Короткая задача 1 — Где, согласно отрывку, можно было без особенных расходов завести профессора богословия?

Исходный отрывок —

Можно представить, как он говорил о них, дав мне однажды совершенно неожиданно приказание, не принимать более пасторов из иностранцев, особенно из шведов.
— Я не хотел бы, сказал однажды государь, чтобы посвящались в духовное звание лица, которые возвращаются к нам из немецких университетов.
— Но, В.В., откуда же взять проповедников, богословски образованных. У нас нет таких университетов.
— Можно открыть семинарии.
— На это нужно время.
— При усердии можно ускорить все. Я рассчитываю на вас и поручаю вам выработать соответственный проект.
— У католиков, В.В., есть университеты и семинарии в Вильне, Киеве, Могилеве, есть и средства. Но у лютеран и кальвинистов их нет. Правда, без особенных расходов можно было бы завести в Митаве профессора богословия и расширить ревельскую гимназию.
— Делайте, как знаете.
— Благоволите разрешить мне затребовать от епископов и губернаторов прибалтийских губерний нужные сведения от имени Вашего В-ва.
— Хорошо. Позволяю вам это и советую немножко понажать на этих господ.
Вследствие этого я написал официальное и настоятельное письмо митавскому генерал-губернатору кн. Репнину, губернаторам Эстляндии, Лифляндии и Курляндии и разослал через юстиц-коллегию католическим епископам высочайшее повеление.

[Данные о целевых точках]
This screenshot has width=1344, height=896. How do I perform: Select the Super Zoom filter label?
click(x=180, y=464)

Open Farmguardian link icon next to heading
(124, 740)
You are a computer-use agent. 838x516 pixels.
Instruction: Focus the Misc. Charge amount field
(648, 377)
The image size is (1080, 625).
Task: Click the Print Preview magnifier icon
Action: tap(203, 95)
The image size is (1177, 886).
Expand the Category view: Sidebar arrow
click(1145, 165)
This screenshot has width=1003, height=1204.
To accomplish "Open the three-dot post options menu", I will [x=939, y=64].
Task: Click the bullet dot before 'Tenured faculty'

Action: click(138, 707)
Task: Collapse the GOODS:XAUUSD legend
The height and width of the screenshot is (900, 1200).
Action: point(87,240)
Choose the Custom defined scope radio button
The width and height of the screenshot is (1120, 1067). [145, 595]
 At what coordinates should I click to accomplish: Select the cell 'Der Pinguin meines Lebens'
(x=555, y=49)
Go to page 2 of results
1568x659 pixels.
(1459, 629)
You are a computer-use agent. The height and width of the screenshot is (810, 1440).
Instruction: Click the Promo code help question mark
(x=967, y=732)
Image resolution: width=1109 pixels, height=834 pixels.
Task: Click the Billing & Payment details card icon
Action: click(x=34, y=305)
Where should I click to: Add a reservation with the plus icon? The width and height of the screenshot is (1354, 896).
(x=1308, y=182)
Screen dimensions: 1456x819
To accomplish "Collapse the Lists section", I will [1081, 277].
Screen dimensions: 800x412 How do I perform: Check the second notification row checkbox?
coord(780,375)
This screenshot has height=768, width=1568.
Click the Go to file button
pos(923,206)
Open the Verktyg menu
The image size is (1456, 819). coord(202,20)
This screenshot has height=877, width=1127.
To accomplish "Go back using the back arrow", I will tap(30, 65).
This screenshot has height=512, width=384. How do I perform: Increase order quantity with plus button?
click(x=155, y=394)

Короткая задача 2 — Замените «radio button» на «option button» в записях, начав со строки, где стоит «This screenshot has width=1003, height=1204.», и закончив строкой с «The width and height of the screenshot is (1120, 1067).». Приведите эти строки целиком, больше ничего в них не меняя.

Верный ответ 1 — В Митаве.

Верный ответ 2 —
This screenshot has width=1003, height=1204.
To accomplish "Open the three-dot post options menu", I will [x=939, y=64].
Task: Click the bullet dot before 'Tenured faculty'

Action: click(138, 707)
Task: Collapse the GOODS:XAUUSD legend
The height and width of the screenshot is (900, 1200).
Action: point(87,240)
Choose the Custom defined scope option button
The width and height of the screenshot is (1120, 1067). [145, 595]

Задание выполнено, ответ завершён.